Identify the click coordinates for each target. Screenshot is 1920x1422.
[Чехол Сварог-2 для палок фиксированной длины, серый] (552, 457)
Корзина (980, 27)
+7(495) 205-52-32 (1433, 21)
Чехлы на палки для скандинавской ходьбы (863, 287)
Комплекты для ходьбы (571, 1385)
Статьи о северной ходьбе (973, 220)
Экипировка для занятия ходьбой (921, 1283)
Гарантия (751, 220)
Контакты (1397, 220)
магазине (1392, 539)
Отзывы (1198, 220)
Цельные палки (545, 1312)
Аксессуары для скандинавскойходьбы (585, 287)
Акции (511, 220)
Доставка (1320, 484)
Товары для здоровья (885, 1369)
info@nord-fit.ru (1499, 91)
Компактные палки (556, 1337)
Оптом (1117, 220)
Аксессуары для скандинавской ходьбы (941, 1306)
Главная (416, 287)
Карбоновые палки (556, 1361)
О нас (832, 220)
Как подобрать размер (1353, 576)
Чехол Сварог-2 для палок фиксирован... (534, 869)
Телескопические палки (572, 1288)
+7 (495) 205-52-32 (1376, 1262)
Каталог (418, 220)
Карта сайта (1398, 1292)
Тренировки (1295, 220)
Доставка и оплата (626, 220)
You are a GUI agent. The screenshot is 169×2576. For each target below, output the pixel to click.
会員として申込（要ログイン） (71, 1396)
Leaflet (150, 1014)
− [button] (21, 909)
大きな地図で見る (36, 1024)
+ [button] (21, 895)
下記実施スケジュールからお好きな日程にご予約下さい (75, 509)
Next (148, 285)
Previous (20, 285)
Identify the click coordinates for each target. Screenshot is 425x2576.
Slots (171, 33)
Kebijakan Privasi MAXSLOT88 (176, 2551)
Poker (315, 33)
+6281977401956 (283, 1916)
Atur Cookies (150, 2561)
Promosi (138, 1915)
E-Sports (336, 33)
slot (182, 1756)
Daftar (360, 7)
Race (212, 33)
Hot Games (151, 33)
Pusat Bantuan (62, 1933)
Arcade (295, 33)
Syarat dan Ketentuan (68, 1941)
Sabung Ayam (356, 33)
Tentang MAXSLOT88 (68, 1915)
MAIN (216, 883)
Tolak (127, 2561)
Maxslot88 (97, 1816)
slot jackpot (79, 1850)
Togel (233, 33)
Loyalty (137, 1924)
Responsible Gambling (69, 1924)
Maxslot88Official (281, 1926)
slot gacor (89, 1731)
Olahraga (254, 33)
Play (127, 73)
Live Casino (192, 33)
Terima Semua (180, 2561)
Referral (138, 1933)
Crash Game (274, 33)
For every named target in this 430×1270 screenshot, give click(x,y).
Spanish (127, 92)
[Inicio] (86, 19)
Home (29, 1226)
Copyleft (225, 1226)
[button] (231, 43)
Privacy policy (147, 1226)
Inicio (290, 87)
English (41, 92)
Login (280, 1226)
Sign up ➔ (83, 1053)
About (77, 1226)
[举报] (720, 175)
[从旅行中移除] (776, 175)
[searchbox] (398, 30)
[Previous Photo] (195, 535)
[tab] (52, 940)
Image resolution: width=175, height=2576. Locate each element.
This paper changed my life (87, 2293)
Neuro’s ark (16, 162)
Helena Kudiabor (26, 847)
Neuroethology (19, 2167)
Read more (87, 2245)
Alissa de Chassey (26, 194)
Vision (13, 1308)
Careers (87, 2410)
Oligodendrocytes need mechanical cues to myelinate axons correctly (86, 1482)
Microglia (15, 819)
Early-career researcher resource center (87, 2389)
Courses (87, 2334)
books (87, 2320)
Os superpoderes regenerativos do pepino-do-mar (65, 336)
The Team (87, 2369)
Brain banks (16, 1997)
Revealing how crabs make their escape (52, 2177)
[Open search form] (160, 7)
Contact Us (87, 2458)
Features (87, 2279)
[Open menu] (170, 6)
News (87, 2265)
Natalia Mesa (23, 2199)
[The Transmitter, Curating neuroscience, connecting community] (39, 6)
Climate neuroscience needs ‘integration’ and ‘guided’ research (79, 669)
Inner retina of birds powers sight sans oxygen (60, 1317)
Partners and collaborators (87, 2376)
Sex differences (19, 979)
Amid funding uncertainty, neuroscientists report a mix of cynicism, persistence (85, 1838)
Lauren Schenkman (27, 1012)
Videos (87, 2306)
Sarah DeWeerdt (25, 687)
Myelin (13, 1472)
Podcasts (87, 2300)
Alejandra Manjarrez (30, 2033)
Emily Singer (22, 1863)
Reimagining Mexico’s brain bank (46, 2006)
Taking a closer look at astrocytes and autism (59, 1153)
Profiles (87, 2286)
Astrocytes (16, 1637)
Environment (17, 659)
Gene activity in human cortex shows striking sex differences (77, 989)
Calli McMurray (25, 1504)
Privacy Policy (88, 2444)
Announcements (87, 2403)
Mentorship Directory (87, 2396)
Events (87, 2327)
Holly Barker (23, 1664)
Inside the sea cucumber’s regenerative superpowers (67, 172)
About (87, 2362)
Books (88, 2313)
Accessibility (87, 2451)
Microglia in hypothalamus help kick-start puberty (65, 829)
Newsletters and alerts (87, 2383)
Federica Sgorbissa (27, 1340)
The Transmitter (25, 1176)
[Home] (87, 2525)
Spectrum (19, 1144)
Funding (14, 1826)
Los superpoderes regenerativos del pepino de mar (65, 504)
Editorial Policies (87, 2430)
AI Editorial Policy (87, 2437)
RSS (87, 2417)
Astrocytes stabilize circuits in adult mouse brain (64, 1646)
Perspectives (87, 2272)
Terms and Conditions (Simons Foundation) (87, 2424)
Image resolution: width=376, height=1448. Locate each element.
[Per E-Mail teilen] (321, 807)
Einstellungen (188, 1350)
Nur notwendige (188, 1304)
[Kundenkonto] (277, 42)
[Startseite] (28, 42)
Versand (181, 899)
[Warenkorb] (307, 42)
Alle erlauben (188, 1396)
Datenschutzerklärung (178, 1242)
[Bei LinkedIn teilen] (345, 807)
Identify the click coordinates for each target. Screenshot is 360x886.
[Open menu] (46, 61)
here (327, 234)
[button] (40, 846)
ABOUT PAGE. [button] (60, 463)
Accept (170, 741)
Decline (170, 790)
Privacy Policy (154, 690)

### INSTRUCTIONS TO FOLLOW:
Write down every line of the data exactly as it appears above.

### EXPECTED OUTPUT:
Identify the click coordinates for each target. Screenshot is 1920x1422.
[Чехол Сварог-2 для палок фиксированной длины, серый] (552, 457)
Корзина (980, 27)
+7(495) 205-52-32 (1433, 21)
Чехлы на палки для скандинавской ходьбы (863, 287)
Комплекты для ходьбы (571, 1385)
Статьи о северной ходьбе (973, 220)
Экипировка для занятия ходьбой (921, 1283)
Гарантия (751, 220)
Контакты (1397, 220)
магазине (1392, 539)
Отзывы (1198, 220)
Цельные палки (545, 1312)
Аксессуары для скандинавскойходьбы (585, 287)
Акции (511, 220)
Доставка (1320, 484)
Товары для здоровья (885, 1369)
info@nord-fit.ru (1499, 91)
Компактные палки (556, 1337)
Оптом (1117, 220)
Аксессуары для скандинавской ходьбы (941, 1306)
Главная (416, 287)
Карбоновые палки (556, 1361)
О нас (832, 220)
Как подобрать размер (1353, 576)
Чехол Сварог-2 для палок фиксирован... (534, 869)
Телескопические палки (572, 1288)
+7 (495) 205-52-32 (1376, 1262)
Каталог (418, 220)
Карта сайта (1398, 1292)
Тренировки (1295, 220)
Доставка и оплата (626, 220)
You are a GUI agent. The screenshot is 169×2576. For each target below, output the pixel to click.
会員として申込（要ログイン） (71, 1396)
Leaflet (150, 1014)
− [button] (21, 909)
大きな地図で見る (36, 1024)
+ [button] (21, 895)
下記実施スケジュールからお好きな日程にご予約下さい (75, 509)
Next (148, 285)
Previous (20, 285)
Identify the click coordinates for each target. Screenshot is 425x2576.
Slots (171, 33)
Kebijakan Privasi MAXSLOT88 (176, 2551)
Poker (315, 33)
+6281977401956 (283, 1916)
Atur Cookies (150, 2561)
Promosi (138, 1915)
E-Sports (336, 33)
slot (182, 1756)
Daftar (360, 7)
Race (212, 33)
Hot Games (151, 33)
Pusat Bantuan (62, 1933)
Arcade (295, 33)
Syarat dan Ketentuan (68, 1941)
Sabung Ayam (356, 33)
Tentang MAXSLOT88 (68, 1915)
MAIN (216, 883)
Tolak (127, 2561)
Maxslot88 (97, 1816)
slot jackpot (79, 1850)
Togel (233, 33)
Loyalty (137, 1924)
Responsible Gambling (69, 1924)
Maxslot88Official (281, 1926)
slot gacor (89, 1731)
Olahraga (254, 33)
Play (127, 73)
Live Casino (192, 33)
Terima Semua (180, 2561)
Referral (138, 1933)
Crash Game (274, 33)
For every named target in this 430×1270 screenshot, give click(x,y).
Spanish (127, 92)
[Inicio] (86, 19)
Home (29, 1226)
Copyleft (225, 1226)
[button] (231, 43)
Privacy policy (147, 1226)
Inicio (290, 87)
English (41, 92)
Login (280, 1226)
Sign up ➔ (83, 1053)
About (77, 1226)
[举报] (720, 175)
[从旅行中移除] (776, 175)
[searchbox] (398, 30)
[Previous Photo] (195, 535)
[tab] (52, 940)
Image resolution: width=175, height=2576. Locate each element.
This paper changed my life (87, 2293)
Neuro’s ark (16, 162)
Helena Kudiabor (26, 847)
Neuroethology (19, 2167)
Read more (87, 2245)
Alissa de Chassey (26, 194)
Vision (13, 1308)
Careers (87, 2410)
Oligodendrocytes need mechanical cues to myelinate axons correctly (86, 1482)
Microglia (15, 819)
Early-career researcher resource center (87, 2389)
Courses (87, 2334)
books (87, 2320)
Os superpoderes regenerativos do pepino-do-mar (65, 336)
The Team (87, 2369)
Brain banks (16, 1997)
Revealing how crabs make their escape (52, 2177)
[Open search form] (160, 7)
Contact Us (87, 2458)
Features (87, 2279)
[Open menu] (170, 6)
News (87, 2265)
Natalia Mesa (23, 2199)
[The Transmitter, Curating neuroscience, connecting community] (39, 6)
Climate neuroscience needs ‘integration’ and ‘guided’ research (79, 669)
Inner retina of birds powers sight sans oxygen (60, 1317)
Partners and collaborators (87, 2376)
Sex differences (19, 979)
Amid funding uncertainty, neuroscientists report a mix of cynicism, persistence (85, 1838)
Lauren Schenkman (27, 1012)
Videos (87, 2306)
Sarah DeWeerdt (25, 687)
Myelin (13, 1472)
Podcasts (87, 2300)
Alejandra Manjarrez (30, 2033)
Emily Singer (22, 1863)
Reimagining Mexico’s brain bank (46, 2006)
Taking a closer look at astrocytes and autism (59, 1153)
Profiles (87, 2286)
Astrocytes (16, 1637)
Environment (17, 659)
Gene activity in human cortex shows striking sex differences (77, 989)
Calli McMurray (25, 1504)
Privacy Policy (88, 2444)
Announcements (87, 2403)
Mentorship Directory (87, 2396)
Events (87, 2327)
Holly Barker (23, 1664)
Inside the sea cucumber’s regenerative superpowers (67, 172)
About (87, 2362)
Books (88, 2313)
Accessibility (87, 2451)
Microglia in hypothalamus help kick-start puberty (65, 829)
Newsletters and alerts (87, 2383)
Federica Sgorbissa (27, 1340)
The Transmitter (25, 1176)
[Home] (87, 2525)
Spectrum (19, 1144)
Funding (14, 1826)
Los superpoderes regenerativos del pepino de mar (65, 504)
Editorial Policies (87, 2430)
AI Editorial Policy (87, 2437)
RSS (87, 2417)
Astrocytes stabilize circuits in adult mouse brain (64, 1646)
Perspectives (87, 2272)
Terms and Conditions (Simons Foundation) (87, 2424)
Image resolution: width=376, height=1448. Locate each element.
[Per E-Mail teilen] (321, 807)
Einstellungen (188, 1350)
Nur notwendige (188, 1304)
[Kundenkonto] (277, 42)
[Startseite] (28, 42)
Versand (181, 899)
[Warenkorb] (307, 42)
Alle erlauben (188, 1396)
Datenschutzerklärung (178, 1242)
[Bei LinkedIn teilen] (345, 807)
Identify the click coordinates for each target. Screenshot is 360x886.
[Open menu] (46, 61)
here (327, 234)
[button] (40, 846)
ABOUT PAGE. [button] (60, 463)
Accept (170, 741)
Decline (170, 790)
Privacy Policy (154, 690)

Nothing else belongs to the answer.